Give the records from the start through the line containing "coord(215,399)" as a numbered list, skipping blank lines and leaving out the pictures.

§ §

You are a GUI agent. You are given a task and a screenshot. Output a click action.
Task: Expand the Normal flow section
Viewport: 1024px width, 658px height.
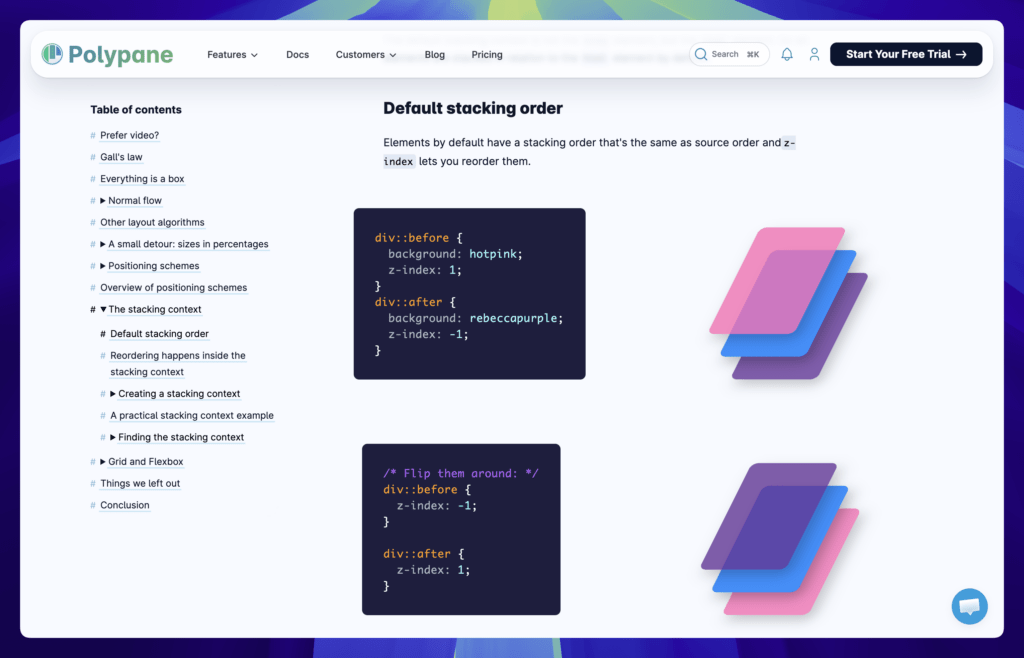pos(104,201)
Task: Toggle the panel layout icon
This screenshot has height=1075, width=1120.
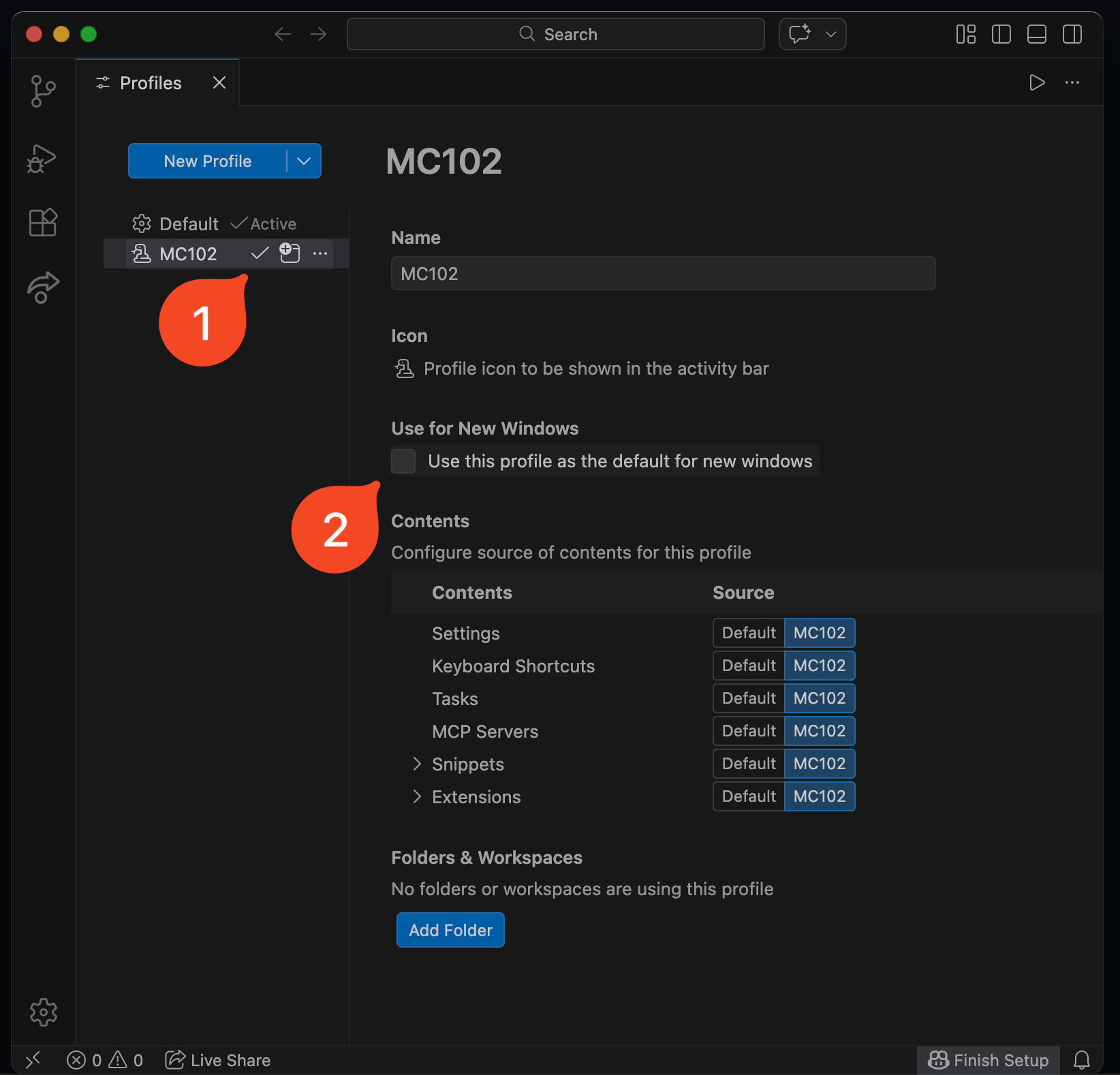Action: point(1036,34)
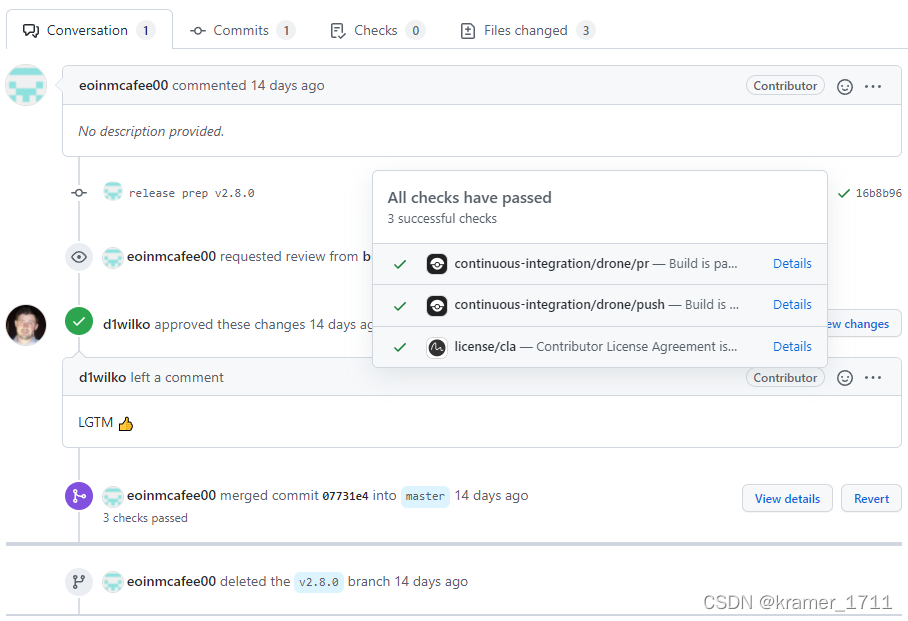The height and width of the screenshot is (621, 908).
Task: Open Details for continuous-integration/drone/push check
Action: tap(792, 305)
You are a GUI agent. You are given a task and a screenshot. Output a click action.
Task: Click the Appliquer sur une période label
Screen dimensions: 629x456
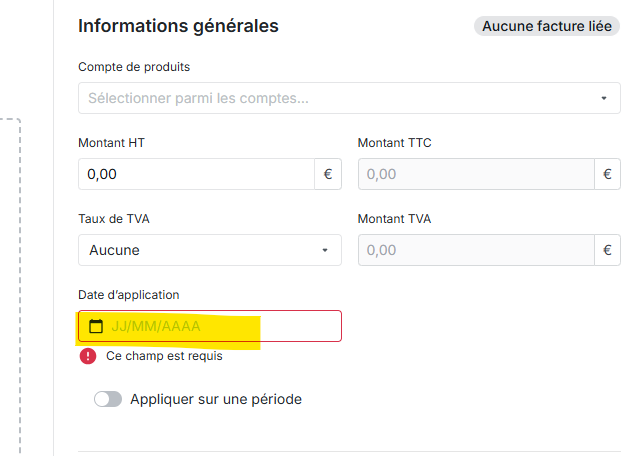coord(215,399)
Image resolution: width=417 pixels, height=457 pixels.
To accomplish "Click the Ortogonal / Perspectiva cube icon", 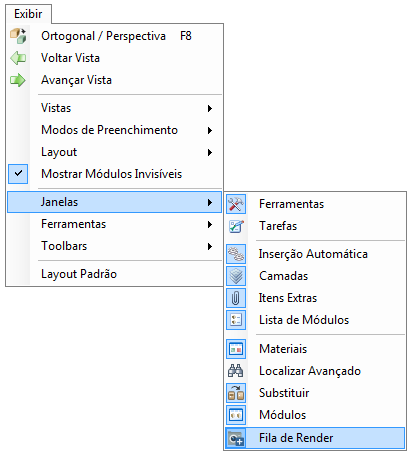I will coord(18,36).
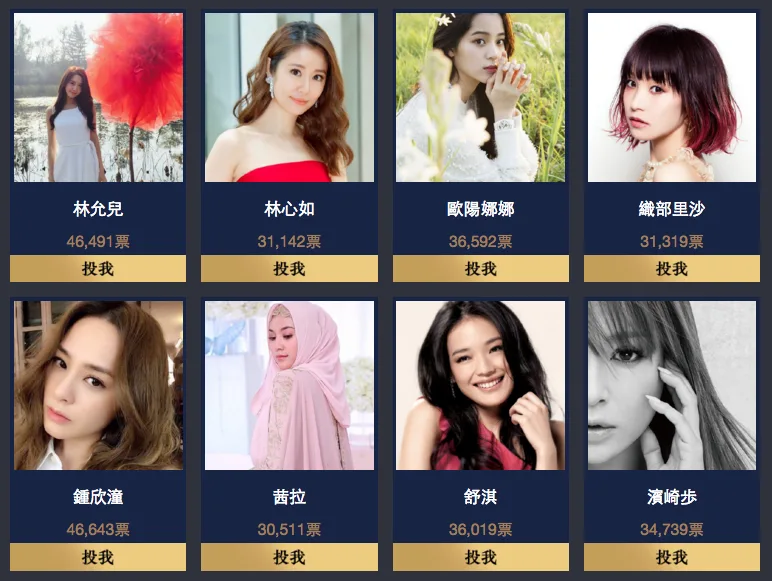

§ §

▶ Result for this task:
1. You are a GUI agent. You are given a task and a screenshot. Output a click action.
2. Task: Expand the Normal flow section
3. Viewport: 1024px width, 658px height.
4. pos(104,201)
5. Task: Toggle the panel layout icon
6. This screenshot has height=1075, width=1120.
7. Action: point(1036,34)
8. The height and width of the screenshot is (621, 908).
9. Task: Open Details for continuous-integration/drone/push check
10. Action: tap(792, 305)
11. You are a GUI agent. You are given a task and a screenshot. Output a click action.
12. Task: Click the Appliquer sur une période label
13. Screen dimensions: 629x456
14. coord(215,399)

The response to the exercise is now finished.